- **Data extracts**

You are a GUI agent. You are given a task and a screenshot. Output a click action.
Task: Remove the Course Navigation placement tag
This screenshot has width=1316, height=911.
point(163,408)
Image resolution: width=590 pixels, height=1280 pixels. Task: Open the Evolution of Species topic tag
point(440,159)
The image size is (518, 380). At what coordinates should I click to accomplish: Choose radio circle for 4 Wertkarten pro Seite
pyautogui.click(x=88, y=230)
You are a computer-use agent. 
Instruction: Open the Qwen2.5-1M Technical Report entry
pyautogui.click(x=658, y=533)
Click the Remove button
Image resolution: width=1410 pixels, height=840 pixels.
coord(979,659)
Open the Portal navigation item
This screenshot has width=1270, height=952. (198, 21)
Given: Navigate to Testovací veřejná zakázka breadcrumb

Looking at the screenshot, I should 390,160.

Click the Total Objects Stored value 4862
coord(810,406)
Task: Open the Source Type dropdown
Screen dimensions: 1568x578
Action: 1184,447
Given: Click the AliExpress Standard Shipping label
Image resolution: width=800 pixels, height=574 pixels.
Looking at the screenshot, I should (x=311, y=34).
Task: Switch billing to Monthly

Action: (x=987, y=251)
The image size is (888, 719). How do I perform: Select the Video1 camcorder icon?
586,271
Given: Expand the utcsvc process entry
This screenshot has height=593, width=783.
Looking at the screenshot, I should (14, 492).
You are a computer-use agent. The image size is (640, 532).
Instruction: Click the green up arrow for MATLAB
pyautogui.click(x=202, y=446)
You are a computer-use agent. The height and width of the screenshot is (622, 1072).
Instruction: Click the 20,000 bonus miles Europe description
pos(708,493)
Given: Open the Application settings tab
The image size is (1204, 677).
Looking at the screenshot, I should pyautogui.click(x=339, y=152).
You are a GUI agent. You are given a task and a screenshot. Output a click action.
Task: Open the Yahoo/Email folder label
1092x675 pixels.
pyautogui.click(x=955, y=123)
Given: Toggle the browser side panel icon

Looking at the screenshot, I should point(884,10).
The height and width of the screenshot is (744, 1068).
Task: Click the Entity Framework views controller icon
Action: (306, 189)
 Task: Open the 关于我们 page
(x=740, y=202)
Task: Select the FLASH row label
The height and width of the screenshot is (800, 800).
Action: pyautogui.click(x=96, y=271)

- **Try it**
Output the records above, each one exactly, with none left out.

- **Solution for this problem**
You are a GUI agent. You are given a task and a screenshot. Output a click action.
Task: Remove the Course Navigation placement tag
This screenshot has width=1316, height=911.
point(163,408)
Image resolution: width=590 pixels, height=1280 pixels. Task: Open the Evolution of Species topic tag
point(440,159)
The image size is (518, 380). At what coordinates should I click to accomplish: Choose radio circle for 4 Wertkarten pro Seite
pyautogui.click(x=88, y=230)
You are a computer-use agent. 
Instruction: Open the Qwen2.5-1M Technical Report entry
pyautogui.click(x=658, y=533)
Click the Remove button
Image resolution: width=1410 pixels, height=840 pixels.
coord(979,659)
Open the Portal navigation item
This screenshot has width=1270, height=952. (198, 21)
Given: Navigate to Testovací veřejná zakázka breadcrumb

Looking at the screenshot, I should 390,160.

Click the Total Objects Stored value 4862
coord(810,406)
Task: Open the Source Type dropdown
Screen dimensions: 1568x578
Action: 1184,447
Given: Click the AliExpress Standard Shipping label
Image resolution: width=800 pixels, height=574 pixels.
Looking at the screenshot, I should (x=311, y=34).
Task: Switch billing to Monthly

Action: (x=987, y=251)
The image size is (888, 719). How do I perform: Select the Video1 camcorder icon?
586,271
Given: Expand the utcsvc process entry
This screenshot has height=593, width=783.
Looking at the screenshot, I should (14, 492).
You are a computer-use agent. The image size is (640, 532).
Instruction: Click the green up arrow for MATLAB
pyautogui.click(x=202, y=446)
You are a computer-use agent. The height and width of the screenshot is (622, 1072).
Instruction: Click the 20,000 bonus miles Europe description
pos(708,493)
Given: Open the Application settings tab
The image size is (1204, 677).
Looking at the screenshot, I should pyautogui.click(x=339, y=152).
You are a GUI agent. You are given a task and a screenshot. Output a click action.
Task: Open the Yahoo/Email folder label
1092x675 pixels.
pyautogui.click(x=955, y=123)
Given: Toggle the browser side panel icon

Looking at the screenshot, I should point(884,10).
The height and width of the screenshot is (744, 1068).
Task: Click the Entity Framework views controller icon
Action: (306, 189)
 Task: Open the 关于我们 page
(x=740, y=202)
Task: Select the FLASH row label
The height and width of the screenshot is (800, 800).
Action: pyautogui.click(x=96, y=271)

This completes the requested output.